Below each scorecard, enter the following formula (adjusting the range to point to your quarterly Sales column):
=SPARKLINE(T19:T34, {"charttype", "column"; "color", "steelblue"})
The {"charttype", "column"} part tells Google Sheets to draw a column chart. The syntax with curly braces is how you pass options to the SPARKLINE function — each option is a "key", value pair, separated by semicolons.
Use different colors for each metric so they’re easy to distinguish:
- Sales:
"steelblue" - Cost:
"orange" - Profit:
"green"
The sparkline will appear tiny by default — it only fills one cell. To make it bigger, select the sparkline cell plus several cells to the right and click Format → Merge cells. The sparkline will expand to fill the merged area.
Other chart types to try: Replace "column" with "line" for a line sparkline, or "bar" for a single horizontal bar (useful for showing a value relative to a maximum). Experiment to see which reads best for each metric.
Your final dashboard should look something like this — slicers at top, scorecards with sparklines below, and four charts filling the rest:

Bonus Tasks (if time allows)
Average Order Value scorecard: Calculate Sales / COUNTUNIQUE(Order ID) using a pivot table. Add it as a fourth scorecard on the dashboard.
Median Shipment Time scorecard: Use
=MEDIAN()on the Shipment Duration column. Does this metric change interestingly when you filter by region?Conditional formatting on the pivot table: Apply a color scale to the quarterly pivot table values. Which quarter-region combinations stand out as unusually high or low?
Dashboard aesthetics: Align all charts to a grid. Use consistent colors across charts (same color for each region everywhere). Remove unnecessary gridlines and borders. Try to make it look like something you’d present to a manager.
Key Takeaways
- Conditional formatting = pre-attentive attributes applied to a table. Color scales make patterns visible instantly. Threshold-based rules answer yes/no questions.
- Structure your spreadsheet for others — clear headers, frozen rows, and a brief README save everyone time. If a colleague can’t understand your file without asking you, it’s not done yet.
- The question determines the chart, not the data. The same quarterly sales data produced four different chart types, each answering a different question (trend, comparison, composition, share).

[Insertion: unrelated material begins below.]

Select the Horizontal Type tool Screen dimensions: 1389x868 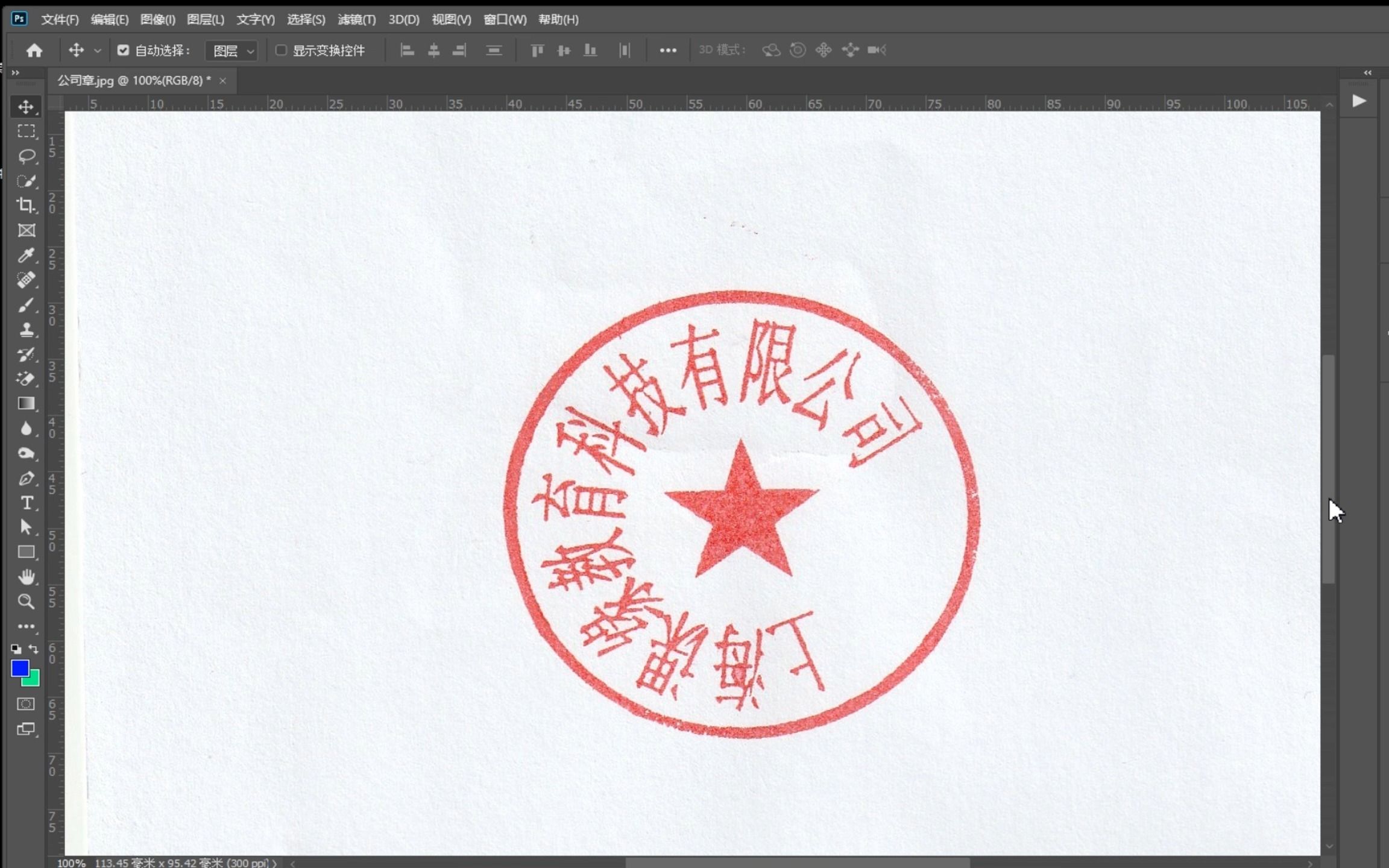[27, 503]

- Pivot tables are the bridge between raw data and charts. When you need to control aggregation granularity (daily → quarterly), aggregate first, then chart.
- Slicers make dashboards interactive — but in Google Sheets they only affect charts that reference the filtered data range directly. This is a real limitation you’ll overcome when we move to Tableau.
- Scorecards and sparklines give your dashboard a quick-read layer. A manager should be able to glance at the top of your dashboard and know the headline numbers and trends.